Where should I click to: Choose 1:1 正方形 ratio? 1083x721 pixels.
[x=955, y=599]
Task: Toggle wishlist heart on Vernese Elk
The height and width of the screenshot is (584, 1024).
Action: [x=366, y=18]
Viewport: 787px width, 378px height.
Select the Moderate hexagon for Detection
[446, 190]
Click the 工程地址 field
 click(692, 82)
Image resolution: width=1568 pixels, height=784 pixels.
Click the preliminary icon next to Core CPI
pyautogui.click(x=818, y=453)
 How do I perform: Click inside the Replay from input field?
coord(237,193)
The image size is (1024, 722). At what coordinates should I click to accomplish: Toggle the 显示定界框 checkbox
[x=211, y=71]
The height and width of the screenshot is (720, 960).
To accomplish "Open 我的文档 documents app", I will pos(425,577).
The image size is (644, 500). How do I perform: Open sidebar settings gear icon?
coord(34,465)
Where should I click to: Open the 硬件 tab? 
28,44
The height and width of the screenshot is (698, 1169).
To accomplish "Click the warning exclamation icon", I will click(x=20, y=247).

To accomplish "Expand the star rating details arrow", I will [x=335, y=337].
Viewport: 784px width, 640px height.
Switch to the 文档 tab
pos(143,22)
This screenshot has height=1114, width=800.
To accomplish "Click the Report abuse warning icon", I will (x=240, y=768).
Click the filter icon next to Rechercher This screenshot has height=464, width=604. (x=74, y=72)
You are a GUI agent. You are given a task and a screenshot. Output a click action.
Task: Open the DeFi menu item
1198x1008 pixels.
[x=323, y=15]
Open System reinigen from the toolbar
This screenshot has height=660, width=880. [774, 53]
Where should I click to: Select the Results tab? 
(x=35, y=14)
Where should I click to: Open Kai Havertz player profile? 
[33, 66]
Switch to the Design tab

⁂

# [Task objective]
Rewrite the data above with every occurrence of "Viewport" changed to "Window" and everything else left as it is.

# [Full output]
Where should I click to: Choose 1:1 正方形 ratio? 1083x721 pixels.
[x=955, y=599]
Task: Toggle wishlist heart on Vernese Elk
The height and width of the screenshot is (584, 1024).
Action: [x=366, y=18]
Window: 787px width, 378px height.
Select the Moderate hexagon for Detection
[446, 190]
Click the 工程地址 field
 click(692, 82)
Image resolution: width=1568 pixels, height=784 pixels.
Click the preliminary icon next to Core CPI
pyautogui.click(x=818, y=453)
 How do I perform: Click inside the Replay from input field?
coord(237,193)
The image size is (1024, 722). At what coordinates should I click to accomplish: Toggle the 显示定界框 checkbox
[x=211, y=71]
The height and width of the screenshot is (720, 960).
To accomplish "Open 我的文档 documents app", I will pos(425,577).
The image size is (644, 500). How do I perform: Open sidebar settings gear icon?
coord(34,465)
Where should I click to: Open the 硬件 tab? 
28,44
The height and width of the screenshot is (698, 1169).
To accomplish "Click the warning exclamation icon", I will click(x=20, y=247).

To accomplish "Expand the star rating details arrow", I will [x=335, y=337].
Window: 784px width, 640px height.
Switch to the 文档 tab
pos(143,22)
This screenshot has height=1114, width=800.
To accomplish "Click the Report abuse warning icon", I will (x=240, y=768).
Click the filter icon next to Rechercher This screenshot has height=464, width=604. (x=74, y=72)
You are a GUI agent. You are given a task and a screenshot. Output a click action.
Task: Open the DeFi menu item
1198x1008 pixels.
[x=323, y=15]
Open System reinigen from the toolbar
This screenshot has height=660, width=880. [774, 53]
Where should I click to: Select the Results tab? 
(x=35, y=14)
Where should I click to: Open Kai Havertz player profile? 
[33, 66]
Switch to the Design tab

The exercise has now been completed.